U.S. consumer price growth unchanged for July

STORY: Americans watch prices climb higher and higher for two years, as the inflation rate hit a forty-year high and gas prices soared.

But now - the first possible sign of relief.

The U.S. Labor Department on Wednesday reported the Consumer Price Index or CPI did not rise in July, but stayed flat since last month's reading.

The net-zero change is largely due to a sharp drop in gasoline prices, while other costs - such as food - continued to rise.

CPI for July showed an eight-point-five percent rise compared with a year ago.

"Zero. Today we received news that our economy had zero percent inflation, in the month of July."

But the zero month-to-month change was significant enough for President Joe Biden to hail it as a mark of his economic stewardship at a White House bill-signing ceremony.

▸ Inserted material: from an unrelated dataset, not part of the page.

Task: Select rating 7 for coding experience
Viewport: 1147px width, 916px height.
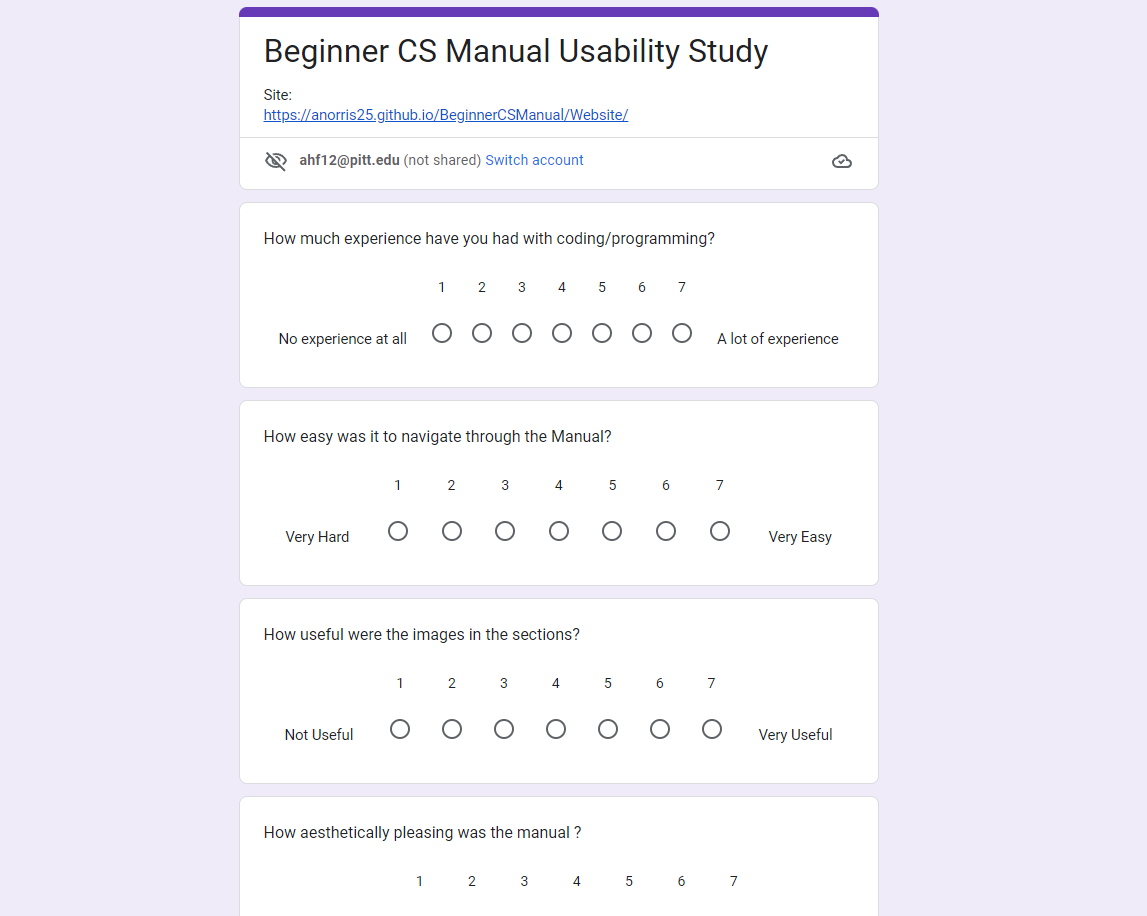Action: (x=682, y=333)
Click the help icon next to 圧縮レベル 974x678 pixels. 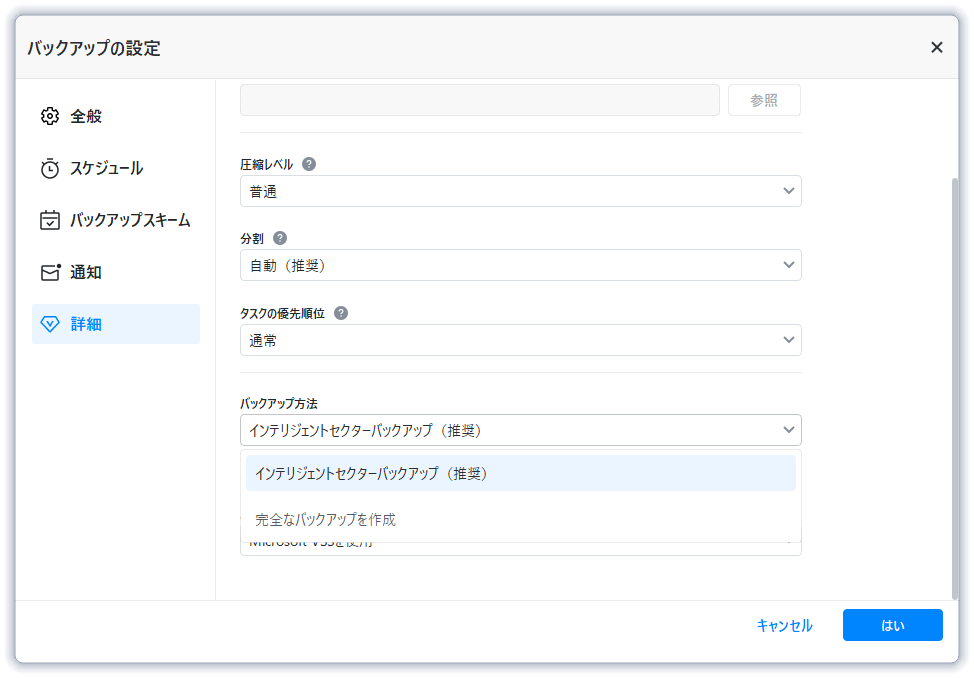point(309,164)
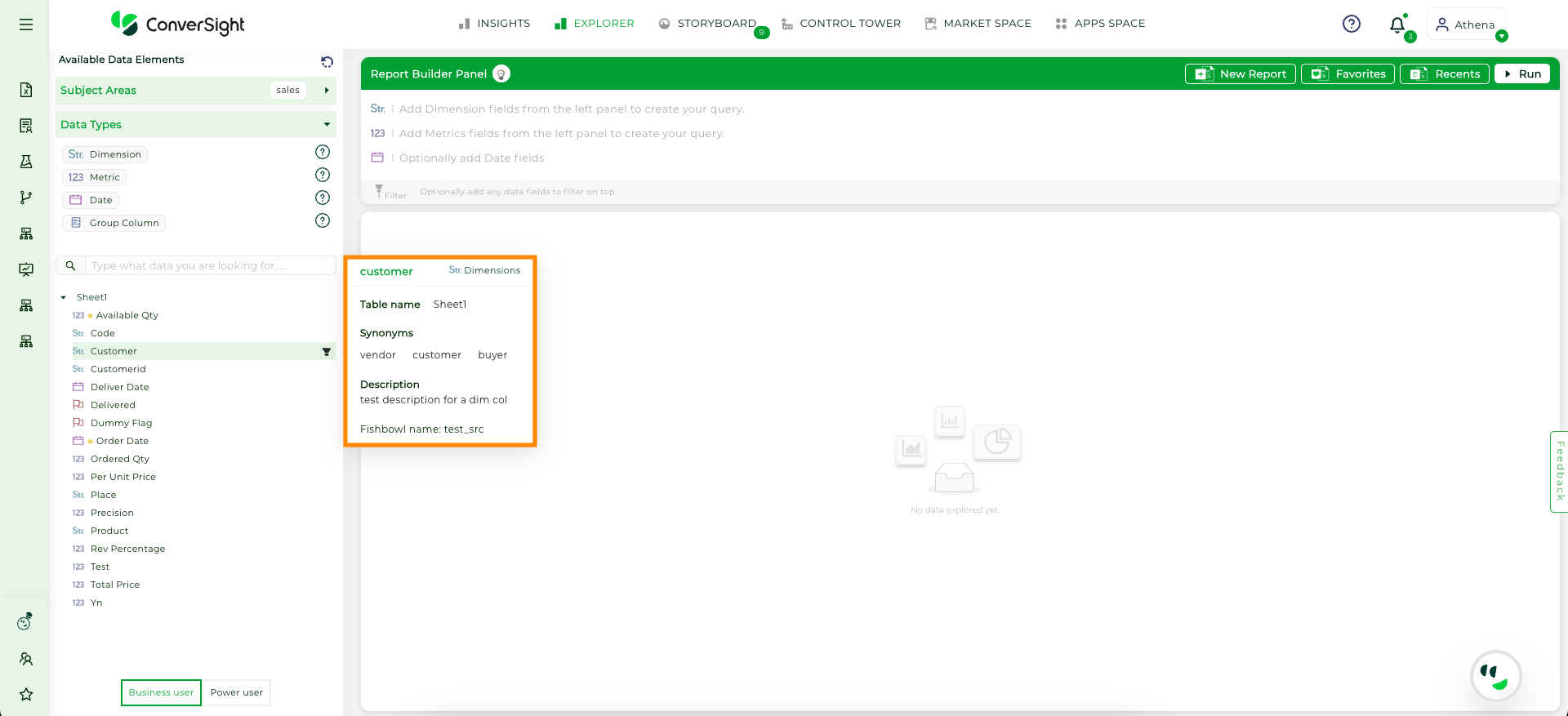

"It underscores the kind of economy we've been building. We're seeing a stronger labor market, where jobs are booming and Americans are working. And we're seeing some signs that inflation may beginning to moderate. That's what happens when you build an economy from the bottom up and the middle out."

Surging consumer prices have prompted a rise in interest rates by the Federal Reserve, which said it wants to see several months of slowing inflation before letting up its plans to push up borrowing costs.

The rate hikes come amid growing fears the U.S. could fall into recession, after the Commerce Department reported two consecutive quarters of negative GDP growth.

But a strong labor market, including a blowout jobs report last week, has made a recession more difficult to assess.

That is likely to keep the Fed on track for further rate hikes.

Rising inflation has undercut Biden's approval rating, although his popularity crept up to 40 percent in a Reuters/Ipsos poll out this week after a string of legislative victories.

Among them, a bill dubbed the Inflation Reduction Act passed by Democrats in the Senate this week, which ratings agency Moody’s told Reuters would bring down inflation in the medium to long term, but will not likely have an impact “this coming year or next year."